Comunque mi diverte spesso tutto ciò che è stare in compagnia, lo sparare minchiate con gli amici, il calcio balilla, la discoteca, i due di picche, i viaggi in macchina... tutto ciò che è stare assieme. Poi più sporadicamente il laser game (divertentissimo!) e cose di questo tipo.
Però spesso tutto ciò si vive davvero nella bellezza del ricordo, mentre mi porterò per tutta la vita un momento intensissimo che ho avuto a diciotto anni.
Il giorno dopo non lavoravo e facciamo serata in settimana in città. Serata spettacolare, conosciamo un bel gruppo di ragazze, io presi il numero di una ragazza bellissima con un baccaglio che mi sembrò geniale (ma fu il giorno dopo realizzai che fu orrendo ed infatti non ricevetti mai una risposta da lei) e usciti verso le 5 andiamo ci fermiamo per sbranare un panino (lo stato alcolico era pessimo) e serviti noi i paninari iniziano a sbaraccare e fanno saltare fuori ciò che è in grado di unire e dividere chiunque... un pallone.
E niente ora lì a spallonare ubriaco mentre albeggiava con amici di una vita, ragazzi che sarebbero diventati grandi amici e paninari algerini mentre arrivava un'alba bellissima con quell'energia che a vent'anni non ci abbandona nemmeno dopo una notte in bianco passata a bere, ballare e fare casino.

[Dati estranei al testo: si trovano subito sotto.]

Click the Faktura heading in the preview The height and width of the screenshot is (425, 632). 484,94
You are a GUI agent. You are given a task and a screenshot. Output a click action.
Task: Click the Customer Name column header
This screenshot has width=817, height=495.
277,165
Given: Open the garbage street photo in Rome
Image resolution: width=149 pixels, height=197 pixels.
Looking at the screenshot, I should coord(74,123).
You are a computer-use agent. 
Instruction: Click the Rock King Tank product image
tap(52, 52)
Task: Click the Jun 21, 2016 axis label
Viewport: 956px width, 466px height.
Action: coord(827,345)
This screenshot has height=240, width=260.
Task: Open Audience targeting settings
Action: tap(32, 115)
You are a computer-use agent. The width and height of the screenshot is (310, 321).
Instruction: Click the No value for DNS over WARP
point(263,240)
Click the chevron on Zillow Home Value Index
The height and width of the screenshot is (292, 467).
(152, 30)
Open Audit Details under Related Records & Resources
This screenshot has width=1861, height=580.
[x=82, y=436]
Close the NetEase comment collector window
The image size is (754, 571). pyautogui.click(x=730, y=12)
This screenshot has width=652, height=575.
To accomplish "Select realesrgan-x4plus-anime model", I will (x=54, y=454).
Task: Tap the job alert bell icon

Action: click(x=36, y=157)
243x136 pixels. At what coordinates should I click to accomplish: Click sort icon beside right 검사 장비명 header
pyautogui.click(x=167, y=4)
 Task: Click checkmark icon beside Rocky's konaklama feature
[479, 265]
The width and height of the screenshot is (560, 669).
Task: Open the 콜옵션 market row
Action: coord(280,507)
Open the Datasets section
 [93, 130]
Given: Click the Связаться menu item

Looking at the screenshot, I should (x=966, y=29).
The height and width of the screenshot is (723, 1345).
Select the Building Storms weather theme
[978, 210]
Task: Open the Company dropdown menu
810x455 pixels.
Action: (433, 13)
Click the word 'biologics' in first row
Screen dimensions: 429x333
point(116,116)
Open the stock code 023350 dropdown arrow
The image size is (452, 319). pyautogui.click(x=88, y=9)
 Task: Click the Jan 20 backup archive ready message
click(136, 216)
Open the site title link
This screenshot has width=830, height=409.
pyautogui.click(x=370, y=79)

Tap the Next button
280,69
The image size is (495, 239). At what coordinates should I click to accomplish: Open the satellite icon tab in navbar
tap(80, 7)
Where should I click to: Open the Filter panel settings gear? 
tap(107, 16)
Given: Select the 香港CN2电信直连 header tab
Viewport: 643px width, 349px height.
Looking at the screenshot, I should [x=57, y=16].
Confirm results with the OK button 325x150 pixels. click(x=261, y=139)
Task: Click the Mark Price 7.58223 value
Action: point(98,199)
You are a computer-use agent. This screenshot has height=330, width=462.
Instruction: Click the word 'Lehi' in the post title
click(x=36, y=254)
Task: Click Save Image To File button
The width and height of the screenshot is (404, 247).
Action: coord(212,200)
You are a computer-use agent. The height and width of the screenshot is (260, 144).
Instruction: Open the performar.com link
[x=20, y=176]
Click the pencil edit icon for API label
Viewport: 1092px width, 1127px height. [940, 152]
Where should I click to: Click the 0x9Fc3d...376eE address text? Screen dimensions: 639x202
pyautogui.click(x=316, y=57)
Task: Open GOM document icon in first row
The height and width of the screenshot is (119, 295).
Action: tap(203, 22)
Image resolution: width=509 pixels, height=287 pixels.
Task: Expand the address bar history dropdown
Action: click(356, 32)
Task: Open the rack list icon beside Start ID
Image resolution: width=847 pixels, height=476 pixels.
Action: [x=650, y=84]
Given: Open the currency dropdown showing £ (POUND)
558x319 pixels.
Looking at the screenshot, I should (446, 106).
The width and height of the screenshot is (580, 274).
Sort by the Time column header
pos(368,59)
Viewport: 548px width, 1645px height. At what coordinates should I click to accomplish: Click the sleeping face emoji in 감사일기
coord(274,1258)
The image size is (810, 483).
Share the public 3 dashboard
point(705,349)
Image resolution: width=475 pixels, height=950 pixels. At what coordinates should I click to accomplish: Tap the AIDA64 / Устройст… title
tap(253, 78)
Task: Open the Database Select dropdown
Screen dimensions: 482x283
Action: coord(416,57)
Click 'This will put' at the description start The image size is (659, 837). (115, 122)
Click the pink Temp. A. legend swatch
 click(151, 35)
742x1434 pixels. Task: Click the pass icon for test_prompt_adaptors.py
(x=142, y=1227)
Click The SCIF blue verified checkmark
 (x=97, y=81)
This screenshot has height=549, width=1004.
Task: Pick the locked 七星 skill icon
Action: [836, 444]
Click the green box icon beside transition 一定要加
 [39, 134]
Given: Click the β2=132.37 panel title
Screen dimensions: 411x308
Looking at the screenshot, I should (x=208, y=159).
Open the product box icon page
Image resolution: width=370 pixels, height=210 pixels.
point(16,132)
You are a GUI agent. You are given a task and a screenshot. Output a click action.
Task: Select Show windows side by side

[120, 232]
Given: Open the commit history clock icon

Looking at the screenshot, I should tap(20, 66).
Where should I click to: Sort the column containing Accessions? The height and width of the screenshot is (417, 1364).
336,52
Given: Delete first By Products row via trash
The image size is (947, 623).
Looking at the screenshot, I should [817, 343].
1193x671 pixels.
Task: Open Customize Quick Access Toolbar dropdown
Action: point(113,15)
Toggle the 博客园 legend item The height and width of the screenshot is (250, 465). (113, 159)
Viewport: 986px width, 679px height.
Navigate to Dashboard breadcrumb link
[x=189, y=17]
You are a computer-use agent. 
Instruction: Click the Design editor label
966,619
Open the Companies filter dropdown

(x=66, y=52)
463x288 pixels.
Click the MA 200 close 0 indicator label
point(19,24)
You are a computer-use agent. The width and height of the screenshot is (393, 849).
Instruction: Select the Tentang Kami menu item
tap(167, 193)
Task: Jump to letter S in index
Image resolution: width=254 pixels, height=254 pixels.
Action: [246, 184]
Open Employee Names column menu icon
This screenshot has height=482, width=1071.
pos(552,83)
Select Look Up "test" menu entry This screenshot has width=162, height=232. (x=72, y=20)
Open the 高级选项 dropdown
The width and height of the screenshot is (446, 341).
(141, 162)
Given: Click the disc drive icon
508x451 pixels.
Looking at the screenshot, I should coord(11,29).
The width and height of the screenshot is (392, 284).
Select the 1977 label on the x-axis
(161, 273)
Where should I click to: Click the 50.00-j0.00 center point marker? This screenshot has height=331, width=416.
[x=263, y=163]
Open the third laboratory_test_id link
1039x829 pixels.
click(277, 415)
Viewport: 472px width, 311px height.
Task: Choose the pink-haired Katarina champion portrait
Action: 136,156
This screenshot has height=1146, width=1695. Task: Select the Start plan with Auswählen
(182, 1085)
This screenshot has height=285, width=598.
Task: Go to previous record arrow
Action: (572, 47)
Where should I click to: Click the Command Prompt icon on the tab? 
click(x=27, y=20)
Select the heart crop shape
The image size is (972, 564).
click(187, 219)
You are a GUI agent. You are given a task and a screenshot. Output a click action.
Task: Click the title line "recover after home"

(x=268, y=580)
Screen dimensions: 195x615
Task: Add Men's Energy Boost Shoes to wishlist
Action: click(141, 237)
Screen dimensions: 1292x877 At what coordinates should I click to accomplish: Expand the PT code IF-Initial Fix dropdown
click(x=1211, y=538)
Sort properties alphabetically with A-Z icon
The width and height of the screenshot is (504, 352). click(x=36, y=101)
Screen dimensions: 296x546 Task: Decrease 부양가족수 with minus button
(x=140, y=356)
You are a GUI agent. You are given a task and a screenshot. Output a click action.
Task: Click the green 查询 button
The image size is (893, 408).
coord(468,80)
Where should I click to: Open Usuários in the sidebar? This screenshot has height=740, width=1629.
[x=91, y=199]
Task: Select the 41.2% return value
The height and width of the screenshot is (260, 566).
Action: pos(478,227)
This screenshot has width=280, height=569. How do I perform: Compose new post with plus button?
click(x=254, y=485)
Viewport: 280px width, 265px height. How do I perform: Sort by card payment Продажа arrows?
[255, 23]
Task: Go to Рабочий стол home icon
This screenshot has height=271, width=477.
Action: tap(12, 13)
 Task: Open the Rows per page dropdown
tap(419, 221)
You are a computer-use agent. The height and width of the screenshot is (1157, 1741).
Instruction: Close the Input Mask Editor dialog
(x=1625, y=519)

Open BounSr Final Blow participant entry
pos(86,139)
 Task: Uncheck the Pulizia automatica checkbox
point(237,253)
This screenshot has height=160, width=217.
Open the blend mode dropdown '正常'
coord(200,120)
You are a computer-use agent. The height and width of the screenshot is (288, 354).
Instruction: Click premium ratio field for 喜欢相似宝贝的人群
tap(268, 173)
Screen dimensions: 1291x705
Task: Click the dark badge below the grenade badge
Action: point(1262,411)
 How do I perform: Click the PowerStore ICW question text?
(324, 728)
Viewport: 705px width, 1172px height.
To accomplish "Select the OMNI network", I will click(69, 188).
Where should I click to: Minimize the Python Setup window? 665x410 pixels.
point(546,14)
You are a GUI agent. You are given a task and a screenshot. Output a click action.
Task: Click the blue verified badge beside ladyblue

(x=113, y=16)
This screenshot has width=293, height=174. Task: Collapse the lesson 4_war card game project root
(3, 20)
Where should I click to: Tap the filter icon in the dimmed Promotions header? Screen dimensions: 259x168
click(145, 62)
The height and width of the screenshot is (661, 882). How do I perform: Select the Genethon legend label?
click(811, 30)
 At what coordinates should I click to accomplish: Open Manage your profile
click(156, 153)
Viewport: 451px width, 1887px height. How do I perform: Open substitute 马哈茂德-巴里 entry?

Poi siamo ancora andati a fare i rally nelle stradine sterrate, fatto colazione a casa di uno e sono rincasato alle 7.30 incrociando i miei e mio fratello fare colazione prima di andare a lavoro. Non è successo assolutamente niente di eclatante o che non si sia ripetuto altre volte però è stato un momento veramente, ma veramente potente. Ancora oggi ho la pelle d'oca al ricordo. Voi ne avete avuto di questi momenti?